The $9 a share, however, would actually be paid by Clayton itself. Cerberus wasn’t going to invest any money. Clayton would have to borrow $500 million and sell off $650 million of assets.40

This was a typical leveraged-buyout proposal, in which a company’s assets are sold and it takes on debt in order to finance its own sale. The recapitalized stock, nominally worth $5, would consist of a piece of a financial company that had piled additional debt on top of a shrunken capital base. Debt was the blood coursing through the veins of mobile-home makers; without it they were dead. And lenders were already shying away from the business. Why would they lend to a company whose ability to repay them had just been gutted? The Cerberus people obviously knew this; they had delivered a proposal that was the best that financial engineering could do. The Claytons called Cerberus to discuss it and, without any rancor, they agreed to go their separate ways.

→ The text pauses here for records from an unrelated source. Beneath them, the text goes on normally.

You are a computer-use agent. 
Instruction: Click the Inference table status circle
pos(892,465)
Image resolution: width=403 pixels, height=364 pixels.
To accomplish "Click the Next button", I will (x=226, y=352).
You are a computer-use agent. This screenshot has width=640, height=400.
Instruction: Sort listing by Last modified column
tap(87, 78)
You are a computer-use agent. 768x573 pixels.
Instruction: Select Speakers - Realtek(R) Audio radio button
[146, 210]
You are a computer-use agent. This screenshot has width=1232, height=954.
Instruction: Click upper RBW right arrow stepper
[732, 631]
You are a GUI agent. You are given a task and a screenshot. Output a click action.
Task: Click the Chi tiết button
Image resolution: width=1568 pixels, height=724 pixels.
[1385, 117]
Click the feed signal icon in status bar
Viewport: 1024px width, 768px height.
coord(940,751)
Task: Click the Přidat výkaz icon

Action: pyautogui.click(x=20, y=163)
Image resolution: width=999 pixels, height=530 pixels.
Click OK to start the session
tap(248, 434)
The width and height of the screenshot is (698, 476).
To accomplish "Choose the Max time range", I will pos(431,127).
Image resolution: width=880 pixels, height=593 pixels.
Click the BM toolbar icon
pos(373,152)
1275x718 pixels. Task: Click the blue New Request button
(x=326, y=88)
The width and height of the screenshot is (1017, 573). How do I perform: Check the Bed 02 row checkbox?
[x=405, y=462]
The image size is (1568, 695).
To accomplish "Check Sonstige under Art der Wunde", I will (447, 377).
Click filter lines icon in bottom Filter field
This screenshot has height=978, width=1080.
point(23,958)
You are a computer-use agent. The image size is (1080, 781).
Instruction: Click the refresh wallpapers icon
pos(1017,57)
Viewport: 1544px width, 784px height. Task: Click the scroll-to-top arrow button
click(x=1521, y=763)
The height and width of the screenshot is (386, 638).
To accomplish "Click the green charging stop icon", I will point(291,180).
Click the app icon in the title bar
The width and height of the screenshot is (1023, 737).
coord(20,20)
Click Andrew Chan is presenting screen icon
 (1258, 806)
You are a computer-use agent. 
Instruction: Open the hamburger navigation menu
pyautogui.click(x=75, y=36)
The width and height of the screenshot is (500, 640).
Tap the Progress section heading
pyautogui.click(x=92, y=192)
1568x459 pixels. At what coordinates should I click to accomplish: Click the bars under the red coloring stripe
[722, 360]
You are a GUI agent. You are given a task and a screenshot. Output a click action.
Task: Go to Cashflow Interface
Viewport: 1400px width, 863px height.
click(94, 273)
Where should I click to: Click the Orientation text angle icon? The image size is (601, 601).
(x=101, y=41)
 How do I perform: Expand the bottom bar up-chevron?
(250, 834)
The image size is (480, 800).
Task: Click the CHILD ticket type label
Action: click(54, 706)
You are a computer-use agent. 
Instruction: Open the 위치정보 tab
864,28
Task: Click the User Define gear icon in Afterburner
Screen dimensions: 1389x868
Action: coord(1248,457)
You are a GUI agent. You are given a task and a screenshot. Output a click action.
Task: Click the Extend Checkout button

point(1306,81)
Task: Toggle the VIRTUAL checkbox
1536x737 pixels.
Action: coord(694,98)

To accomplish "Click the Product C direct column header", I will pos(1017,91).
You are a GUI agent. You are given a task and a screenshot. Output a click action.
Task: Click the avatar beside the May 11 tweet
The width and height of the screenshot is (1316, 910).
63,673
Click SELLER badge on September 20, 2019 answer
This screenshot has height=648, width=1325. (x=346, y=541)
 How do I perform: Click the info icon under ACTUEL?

But CNBC and the financial press were now portraying Buffett as a ruthless financier who had connived with the Claytons to buy the company cheap. The way that the Clayton deal was playing out in the media, and the manner in which Buffett’s reputation had compounded to the point where it worked against him, represented a dramatic reversal of the image of the wise, grandfatherly man who attracted legions of would-be coattail-riders. The blister had popped; the opposition to the Clayton merger showed that large investors were no longer coattail-riding, waiting for his reputation to take prices higher; they wanted to use his reputation against him, to block him.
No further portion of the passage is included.